RDC : la ville d'Uvira serait aux mains de l'AFC/M23
10 décembre 2025
En République démocratique du Congo, les rebelles de l'AFC-M23 semblent s'être emparés de la ville d'Uvira, deuxième grande ville de la province du Sud-Kivu, après Bukavu après dix jours de violents combats contre l'armée congolaise, appuyée par des troupes burundaises et les milices wazalendo.
Des témoins affirment avoir aperçu des combattants de l'AFC-M23, dès le mardi 09.12.25, dans le quartier de Kavimvira, au nord de la ville.

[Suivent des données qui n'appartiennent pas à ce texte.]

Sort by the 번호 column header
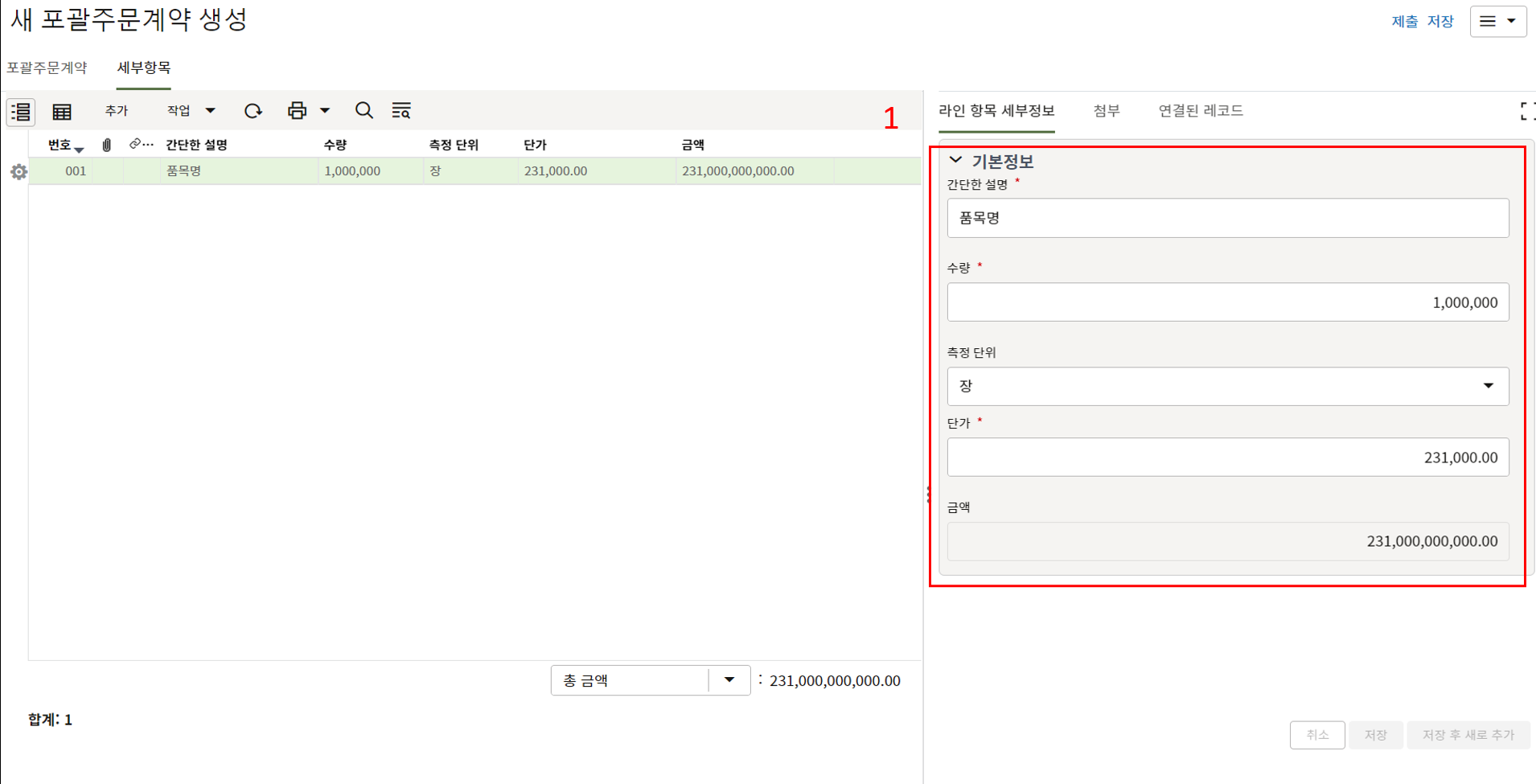1536x784 pixels. 60,146
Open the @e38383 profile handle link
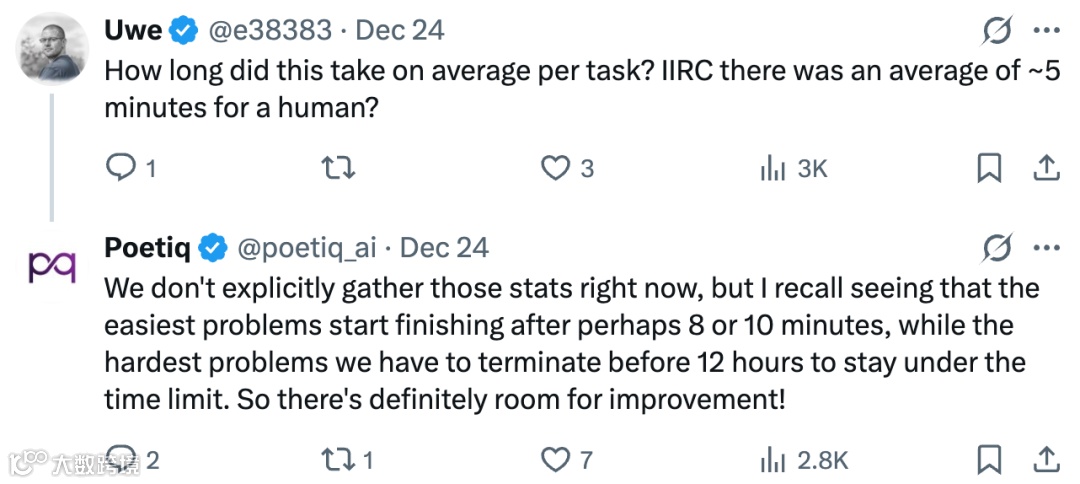The height and width of the screenshot is (484, 1080). click(269, 31)
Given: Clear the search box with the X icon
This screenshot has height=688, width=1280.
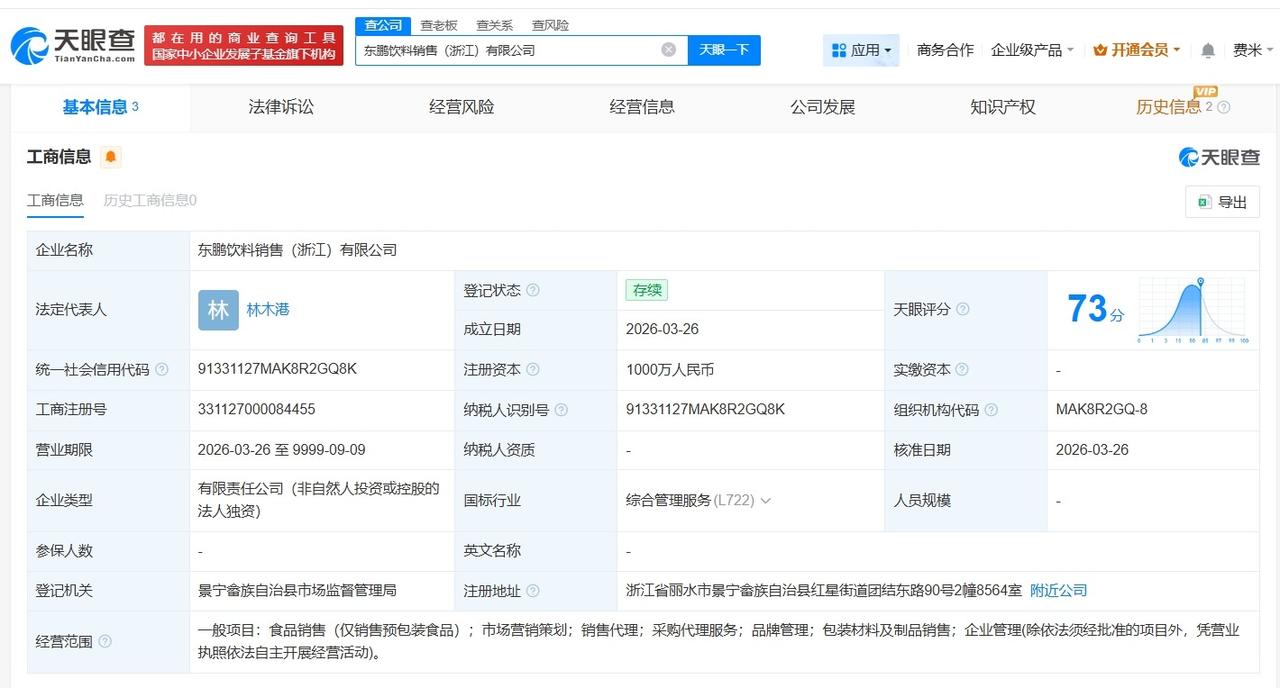Looking at the screenshot, I should [x=668, y=49].
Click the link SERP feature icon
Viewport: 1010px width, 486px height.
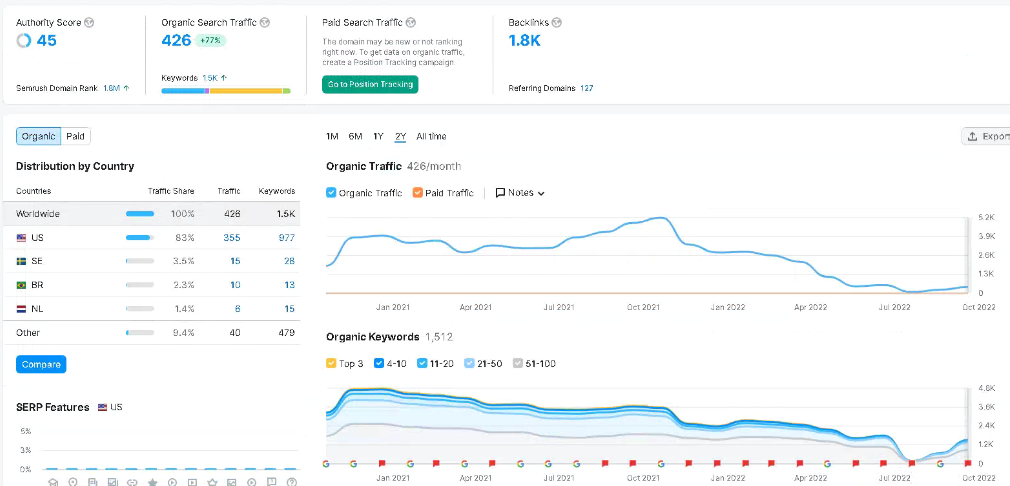coord(132,482)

Vers midi, ce mercredi 10.12.25, un contingent plus important de rebelles serait entré dans Uvira, à pied et dans des véhicules, par différents endroits de la ville.
Le doute règne toutefois encore sur qui contrôle cette agglomération de plusieurs centaines de milliers d'habitants, située sur les bords du lac Tanganyika.
Kinshasa nie la prise de la ville
Des coups de feu et des explosions ont été entendus dans différents quartiers, alors que les combattants de l'AFC-M23 menaient des opérations de ratissage contre les derniers groupes des combattants wazalendo et les soldats congolais et burundais, aperçus encore à Uvira.
"La situation, ce soir, demeure toujours perplexe, ici, à Uvira. Il y a toujours le crépitement des balles et même des bombes qui sont larguées pas loin de chez moi. Avec ma famille, nous sommes toujours dans la maison. Nous allons demander aux nouveaux occupants de ne pas confondre ou assimiler tous les jeunes d'Uvira aux wazalendo, ou aux FARDC, parce qu'il y a certains jeunes qui sont apolitiques, ce sont des civils", raconte cet habitant de la zone.
L'AFC-M23 a affirmé, dans un communiqué, avoir pris le contrôle de la ville d'Uvira, auparavant considérée comme un bastion des wazalendo.
Les autorités congolaises continuent de nier la perte de cette ville stratégique du Sud-Kivu, située à la frontière avec le Burundi, lequel a fermé sa frontière de Gatumba.
"La régionalisation du conflit n'est pas à exclure parce que justement, l'agression continue. Le Burundi ne pourra pas rester les bras croisés si nos frontières sont menacées", met en garde Edouard Bizimana, le ministre burundais des Affaires étrangères.
Selon un récent rapport d'experts des Nations unies, le Rwanda a déployé entre 6 000 et 7 000 soldats sur le sol congolais pour soutenir les opérations de l'AFC-M23.
L'accord de Washington déjà en danger ?
Mardi 09.12.25, les Etats-Unis et les Européens, réunis au sein du Groupe de contact international pour la région des Grands Lacs, ont appelé l'AFC-M23 et l'armée rwandaise à cesser immédiatement leur offensive dans l'est de la RDC.
Le ministre des Affaires étrangères de la RDC, Thérèse Kayikwamba Wagner, interrogée par la DW à Berlin, rappelle qu'il a été demandé à l'AFC-M23 et à l'armée rwandaise de se retirer des zones occupées et de cesser les hostilités.
"Des hostilités, surtout, qui coûtent des vies humaines, qui ont déclenché le déplacement de plus de 200 000 personnes depuis le début du mois de décembre. Donc c'est une situation extrêmement préoccupante d'un point de vue humanitaire, mais aussi diplomatique, parce qu'elle remet en question le sérieux, la viabilité et la perspective de la mise en œuvre des accords historiques, signés le 4 décembre à Washington", explique-t-ell.
Dans un autre communiqué, publié ce matin, le Rwanda accuse les armées congolaise et burundaise de violer l'accord de cessez-le-feu de Washington et rappelle que cette situation constitue un "obstacle majeur à la paix”.